[Pacemaker] Best setup for lots and lots of IPs

Dan Frincu df.cluster at gmail.com
Fri Jan 20 08:30:34 UTC 2012


Hi,

On Thu, Jan 19, 2012 at 9:49 PM, Anton Melser <melser.anton at gmail.com> wrote:
> Hi,
> I want to set up a very simple NAT device for natting around 2000
> internal /24 networks to around 2000 external IPs (1 /24 = 1 public
> IP). That part works fine (and is *extremely* efficient, I have it on
> a pretty powerful machine but cpu is 0% with 2gbps going through!)
> with iproute2 and iptables. I want it to have some failover though...
> I am discovering everything here (including iproute2 and iptables),
> and someone suggested I look at corosync + pacemaker. I did the
> tutorial (btw if I end up using this I'll translate it into French if
> you would like) and things seemed to work fine for a few IPs...
> However, my
>
> crm configure primitive ClusterIP.ABC ocf:heartbeat:IPaddr2 params
> ip=10.A.B.C cidr_netmask=32 op monitor interval=120s
>
> commands started to slow down around 200 IPs and then to a crawl at
> 500-600 or so. It got to around 1000 before I stopped the VMs I was
> testing on to move them onto a much more powerful VM host. It is
> taking an absolute age to get back up again. This may be normal, and
> there may be no way around it with any decent solution - I simply have
> no idea.
> Am I trying to achieve something with the wrong tools here? I don't
> need any sort of connection tracking or anything - we can handle up to
> even maybe 5 minutes of downtime (as long as it's not regularly
> happening). The need is relatively simple but the numbers of
> networks/IPs may make this unwieldy using these tools.
> Any pointers?

There are a couple of performance related topics that you can look at
for further reference.

http://www.gossamer-threads.com/lists/linuxha/pacemaker/77382?do=post_view_threaded
http://www.gossamer-threads.com/lists/linuxha/pacemaker/77384?do=post_view_threaded

However the way I see it in your scenario I would take another
approach. Mind you this is just an opinion on the matter, nothing
else, but I would either update the IPaddr2 script or create a new one
based on it that would either:

a) take 1000 parameters (and internally do a for loop, because I'd
rather have 1 script with 1000 parameters than 1000 scripts with 1
parameter)

------

WHAT THIS EXERCISE ASKS
1. In the mailing list post, at roughly how many IPs did the crm configure commands begin to slow down?
2. Reproduce the passage of the mailing list post starting at "[Pacemaker] Best setup" and ending at "2gbps going through!)".

DATA SHOWN
------

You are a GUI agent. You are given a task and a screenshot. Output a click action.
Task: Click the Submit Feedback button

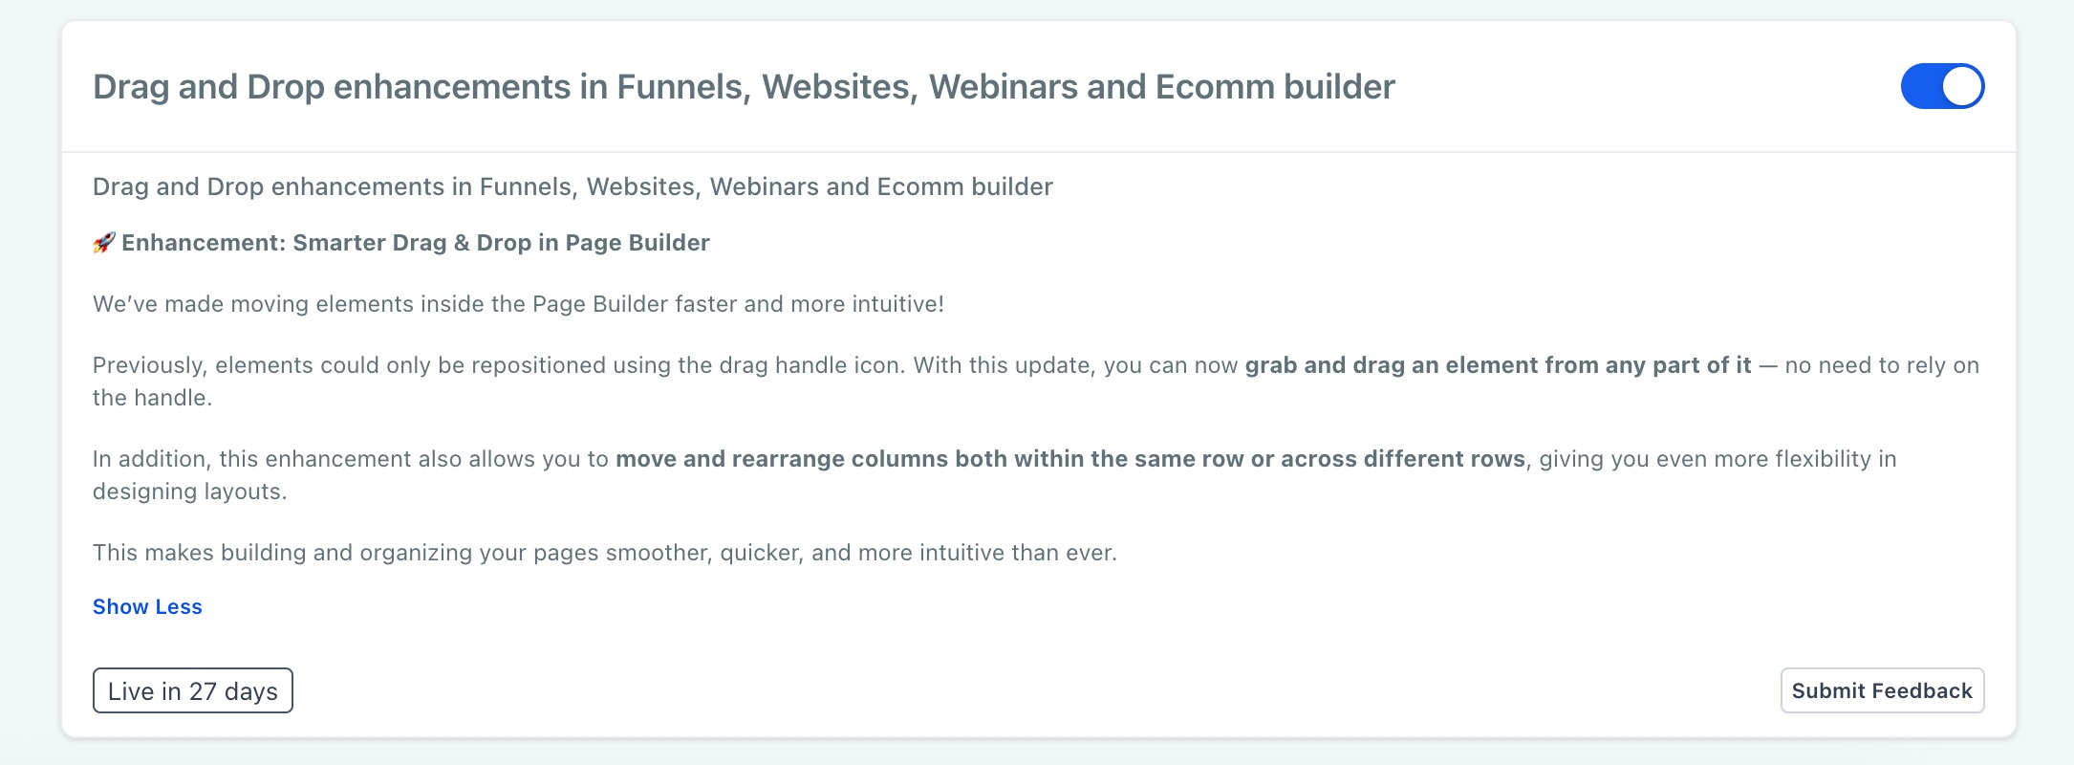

------

ANSWERS TO THE TASKS
1. Around 200 IPs.

2.
[Pacemaker] Best setup for lots and lots of IPs

Dan Frincu df.cluster at gmail.com
Fri Jan 20 08:30:34 UTC 2012


Hi,

On Thu, Jan 19, 2012 at 9:49 PM, Anton Melser <melser.anton at gmail.com> wrote:
> Hi,
> I want to set up a very simple NAT device for natting around 2000
> internal /24 networks to around 2000 external IPs (1 /24 = 1 public
> IP). That part works fine (and is *extremely* efficient, I have it on
> a pretty powerful machine but cpu is 0% with 2gbps going through!)